___ Material shown ___
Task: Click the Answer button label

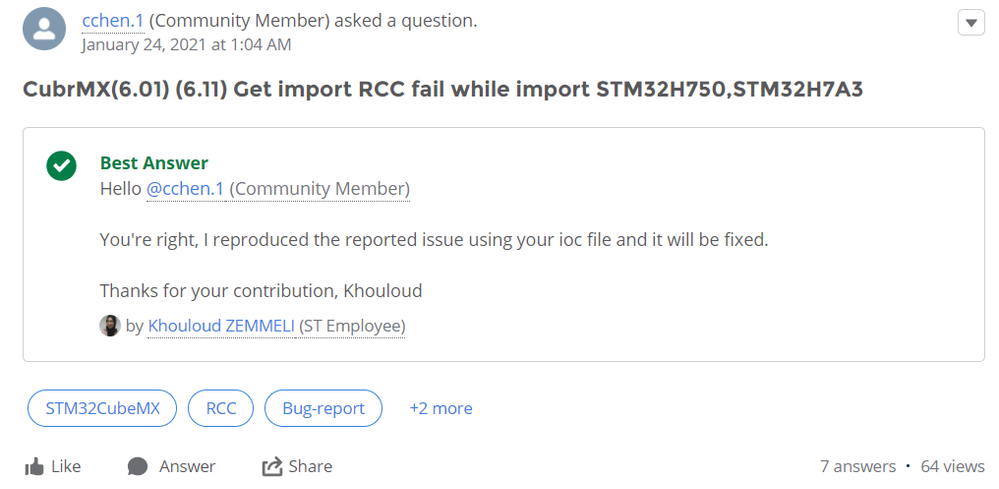Action: [187, 467]
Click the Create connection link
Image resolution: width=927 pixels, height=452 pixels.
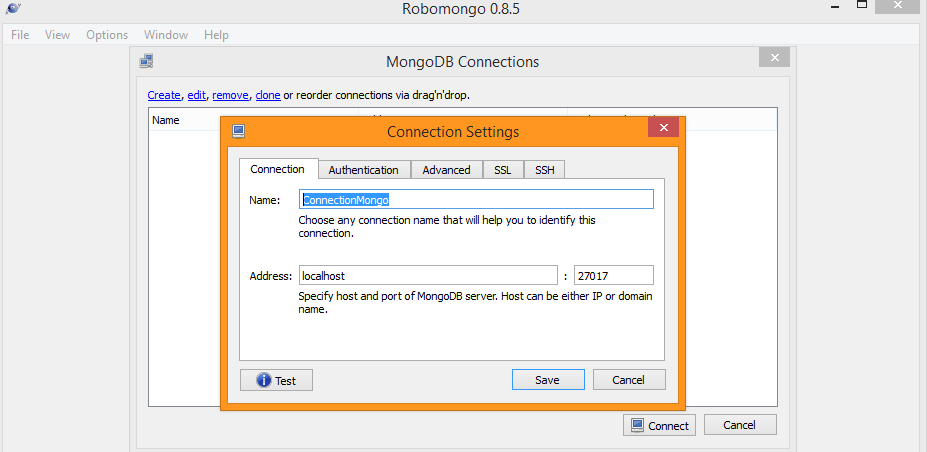(x=164, y=95)
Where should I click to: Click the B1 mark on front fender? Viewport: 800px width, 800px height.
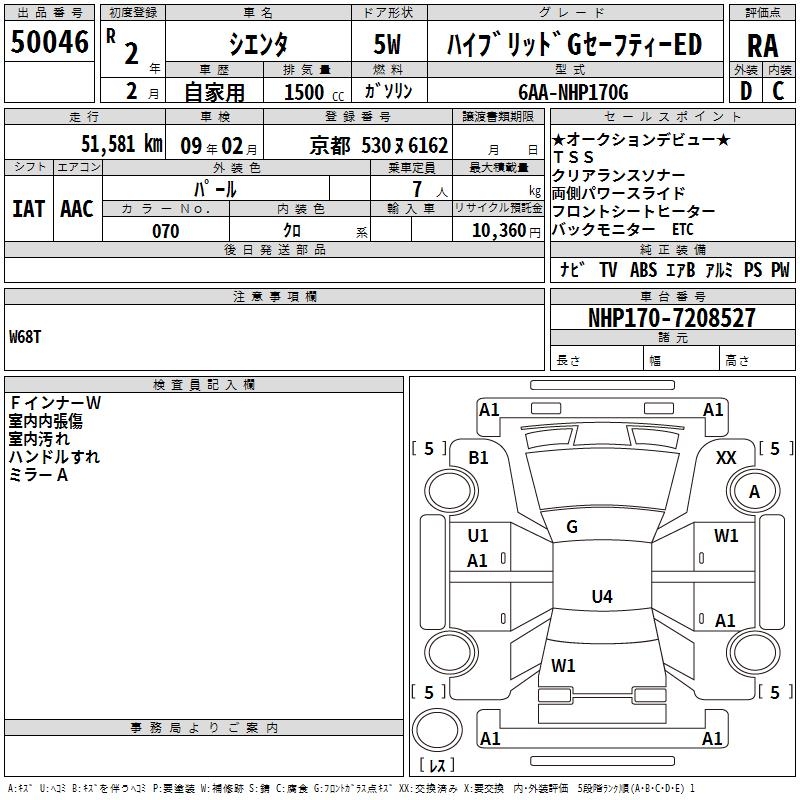(478, 458)
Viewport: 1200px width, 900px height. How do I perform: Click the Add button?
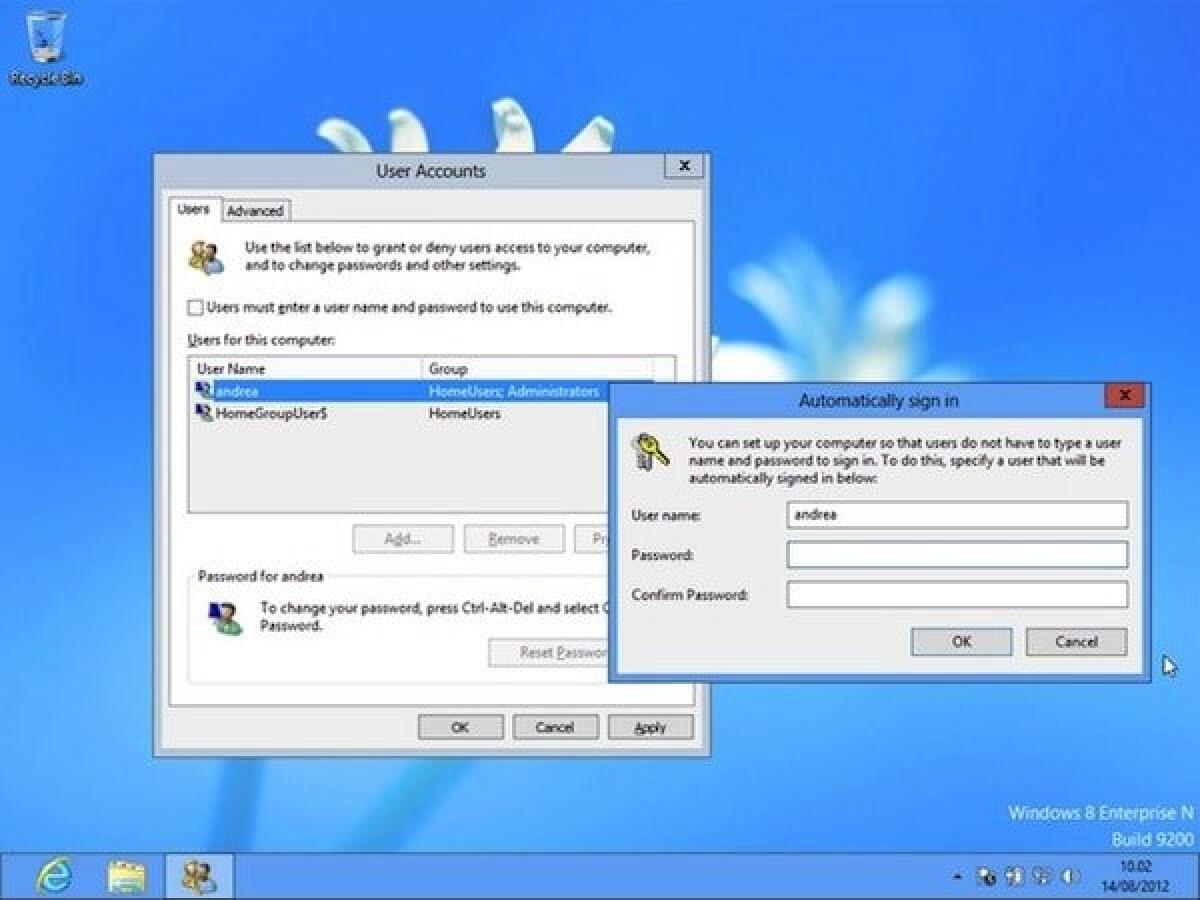coord(402,538)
___
Copy the material exactly. Do not include the pictures.

Answer space:
Task: Click the Answer button label

Action: [187, 467]
Click the Create connection link
Image resolution: width=927 pixels, height=452 pixels.
(x=164, y=95)
Where should I click to: Click the B1 mark on front fender? Viewport: 800px width, 800px height.
(478, 458)
Viewport: 1200px width, 900px height. How do I perform: Click the Add button?
coord(402,538)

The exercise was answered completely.